┏━━

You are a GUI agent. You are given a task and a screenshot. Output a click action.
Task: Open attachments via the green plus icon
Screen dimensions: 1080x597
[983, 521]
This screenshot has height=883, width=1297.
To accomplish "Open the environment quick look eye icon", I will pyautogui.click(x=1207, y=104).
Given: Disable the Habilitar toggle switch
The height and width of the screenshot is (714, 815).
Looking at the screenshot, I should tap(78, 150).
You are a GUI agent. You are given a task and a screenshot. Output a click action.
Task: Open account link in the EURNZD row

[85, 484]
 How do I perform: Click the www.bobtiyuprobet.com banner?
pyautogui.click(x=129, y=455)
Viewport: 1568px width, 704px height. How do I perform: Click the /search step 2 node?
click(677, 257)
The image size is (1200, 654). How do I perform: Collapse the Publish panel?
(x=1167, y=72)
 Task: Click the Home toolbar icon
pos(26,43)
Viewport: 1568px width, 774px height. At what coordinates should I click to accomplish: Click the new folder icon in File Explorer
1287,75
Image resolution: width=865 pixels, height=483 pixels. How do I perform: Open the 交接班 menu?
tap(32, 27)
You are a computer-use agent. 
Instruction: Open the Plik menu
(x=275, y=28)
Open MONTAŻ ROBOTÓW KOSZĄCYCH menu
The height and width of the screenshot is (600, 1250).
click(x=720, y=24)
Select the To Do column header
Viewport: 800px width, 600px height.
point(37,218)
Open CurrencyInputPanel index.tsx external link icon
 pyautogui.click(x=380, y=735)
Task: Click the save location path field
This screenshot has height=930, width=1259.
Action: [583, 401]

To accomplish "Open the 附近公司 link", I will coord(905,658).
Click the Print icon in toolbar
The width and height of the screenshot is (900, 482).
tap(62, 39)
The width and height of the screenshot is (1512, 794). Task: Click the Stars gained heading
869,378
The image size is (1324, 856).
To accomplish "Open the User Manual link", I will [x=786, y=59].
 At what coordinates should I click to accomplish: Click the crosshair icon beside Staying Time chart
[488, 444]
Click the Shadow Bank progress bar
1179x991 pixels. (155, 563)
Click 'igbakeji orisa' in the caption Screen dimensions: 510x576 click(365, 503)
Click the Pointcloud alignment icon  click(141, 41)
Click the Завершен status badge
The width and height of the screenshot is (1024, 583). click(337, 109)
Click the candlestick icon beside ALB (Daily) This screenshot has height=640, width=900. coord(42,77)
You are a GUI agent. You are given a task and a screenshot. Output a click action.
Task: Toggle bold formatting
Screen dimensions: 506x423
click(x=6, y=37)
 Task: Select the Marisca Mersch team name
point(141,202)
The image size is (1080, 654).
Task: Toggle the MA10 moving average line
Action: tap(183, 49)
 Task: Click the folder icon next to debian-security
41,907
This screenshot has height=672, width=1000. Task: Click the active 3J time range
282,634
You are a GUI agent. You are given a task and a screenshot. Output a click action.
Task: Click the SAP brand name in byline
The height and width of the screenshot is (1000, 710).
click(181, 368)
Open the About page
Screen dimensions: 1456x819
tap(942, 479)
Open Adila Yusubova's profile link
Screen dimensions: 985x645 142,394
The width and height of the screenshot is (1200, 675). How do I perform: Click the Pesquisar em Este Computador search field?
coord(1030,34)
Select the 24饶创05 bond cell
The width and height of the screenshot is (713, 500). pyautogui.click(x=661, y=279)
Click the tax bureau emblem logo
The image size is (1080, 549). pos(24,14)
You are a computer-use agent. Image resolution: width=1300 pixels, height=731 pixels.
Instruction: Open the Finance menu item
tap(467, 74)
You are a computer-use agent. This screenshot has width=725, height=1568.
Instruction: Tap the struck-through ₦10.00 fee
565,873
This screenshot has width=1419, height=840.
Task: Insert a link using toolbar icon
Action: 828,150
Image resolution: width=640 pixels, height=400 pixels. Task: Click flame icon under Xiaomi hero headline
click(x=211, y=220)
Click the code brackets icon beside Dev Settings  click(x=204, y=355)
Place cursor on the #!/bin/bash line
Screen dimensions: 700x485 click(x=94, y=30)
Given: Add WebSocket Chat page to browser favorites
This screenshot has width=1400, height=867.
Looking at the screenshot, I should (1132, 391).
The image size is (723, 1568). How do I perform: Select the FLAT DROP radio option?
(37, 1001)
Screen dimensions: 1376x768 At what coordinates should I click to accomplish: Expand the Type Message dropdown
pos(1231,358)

┗━━

INSTRUCTIONS TO FOLLOW: Complete, exact output of the records is expected.

TASK RESPONSE:
You are a GUI agent. You are given a task and a screenshot. Output a click action.
Task: Open attachments via the green plus icon
Screen dimensions: 1080x597
[983, 521]
This screenshot has height=883, width=1297.
To accomplish "Open the environment quick look eye icon", I will pyautogui.click(x=1207, y=104).
Given: Disable the Habilitar toggle switch
The height and width of the screenshot is (714, 815).
Looking at the screenshot, I should tap(78, 150).
You are a GUI agent. You are given a task and a screenshot. Output a click action.
Task: Open account link in the EURNZD row

[85, 484]
 How do I perform: Click the www.bobtiyuprobet.com banner?
pyautogui.click(x=129, y=455)
Viewport: 1568px width, 704px height. How do I perform: Click the /search step 2 node?
click(677, 257)
The image size is (1200, 654). How do I perform: Collapse the Publish panel?
(x=1167, y=72)
 Task: Click the Home toolbar icon
pos(26,43)
Viewport: 1568px width, 774px height. At what coordinates should I click to accomplish: Click the new folder icon in File Explorer
1287,75
Image resolution: width=865 pixels, height=483 pixels. How do I perform: Open the 交接班 menu?
tap(32, 27)
You are a computer-use agent. 
Instruction: Open the Plik menu
(x=275, y=28)
Open MONTAŻ ROBOTÓW KOSZĄCYCH menu
The height and width of the screenshot is (600, 1250).
click(x=720, y=24)
Select the To Do column header
Viewport: 800px width, 600px height.
point(37,218)
Open CurrencyInputPanel index.tsx external link icon
 pyautogui.click(x=380, y=735)
Task: Click the save location path field
This screenshot has height=930, width=1259.
Action: [583, 401]

To accomplish "Open the 附近公司 link", I will coord(905,658).
Click the Print icon in toolbar
The width and height of the screenshot is (900, 482).
tap(62, 39)
The width and height of the screenshot is (1512, 794). Task: Click the Stars gained heading
869,378
The image size is (1324, 856).
To accomplish "Open the User Manual link", I will [x=786, y=59].
 At what coordinates should I click to accomplish: Click the crosshair icon beside Staying Time chart
[488, 444]
Click the Shadow Bank progress bar
1179x991 pixels. (155, 563)
Click 'igbakeji orisa' in the caption Screen dimensions: 510x576 click(365, 503)
Click the Pointcloud alignment icon  click(141, 41)
Click the Завершен status badge
The width and height of the screenshot is (1024, 583). click(337, 109)
Click the candlestick icon beside ALB (Daily) This screenshot has height=640, width=900. coord(42,77)
You are a GUI agent. You are given a task and a screenshot. Output a click action.
Task: Toggle bold formatting
Screen dimensions: 506x423
click(x=6, y=37)
 Task: Select the Marisca Mersch team name
point(141,202)
The image size is (1080, 654).
Task: Toggle the MA10 moving average line
Action: tap(183, 49)
 Task: Click the folder icon next to debian-security
41,907
This screenshot has height=672, width=1000. Task: Click the active 3J time range
282,634
You are a GUI agent. You are given a task and a screenshot. Output a click action.
Task: Click the SAP brand name in byline
The height and width of the screenshot is (1000, 710).
click(181, 368)
Open the About page
Screen dimensions: 1456x819
tap(942, 479)
Open Adila Yusubova's profile link
Screen dimensions: 985x645 142,394
The width and height of the screenshot is (1200, 675). How do I perform: Click the Pesquisar em Este Computador search field?
coord(1030,34)
Select the 24饶创05 bond cell
The width and height of the screenshot is (713, 500). pyautogui.click(x=661, y=279)
Click the tax bureau emblem logo
The image size is (1080, 549). pos(24,14)
You are a computer-use agent. Image resolution: width=1300 pixels, height=731 pixels.
Instruction: Open the Finance menu item
tap(467, 74)
You are a computer-use agent. This screenshot has width=725, height=1568.
Instruction: Tap the struck-through ₦10.00 fee
565,873
This screenshot has width=1419, height=840.
Task: Insert a link using toolbar icon
Action: 828,150
Image resolution: width=640 pixels, height=400 pixels. Task: Click flame icon under Xiaomi hero headline
click(x=211, y=220)
Click the code brackets icon beside Dev Settings  click(x=204, y=355)
Place cursor on the #!/bin/bash line
Screen dimensions: 700x485 click(x=94, y=30)
Given: Add WebSocket Chat page to browser favorites
This screenshot has width=1400, height=867.
Looking at the screenshot, I should (1132, 391).
The image size is (723, 1568). How do I perform: Select the FLAT DROP radio option?
(37, 1001)
Screen dimensions: 1376x768 At what coordinates should I click to accomplish: Expand the Type Message dropdown
pos(1231,358)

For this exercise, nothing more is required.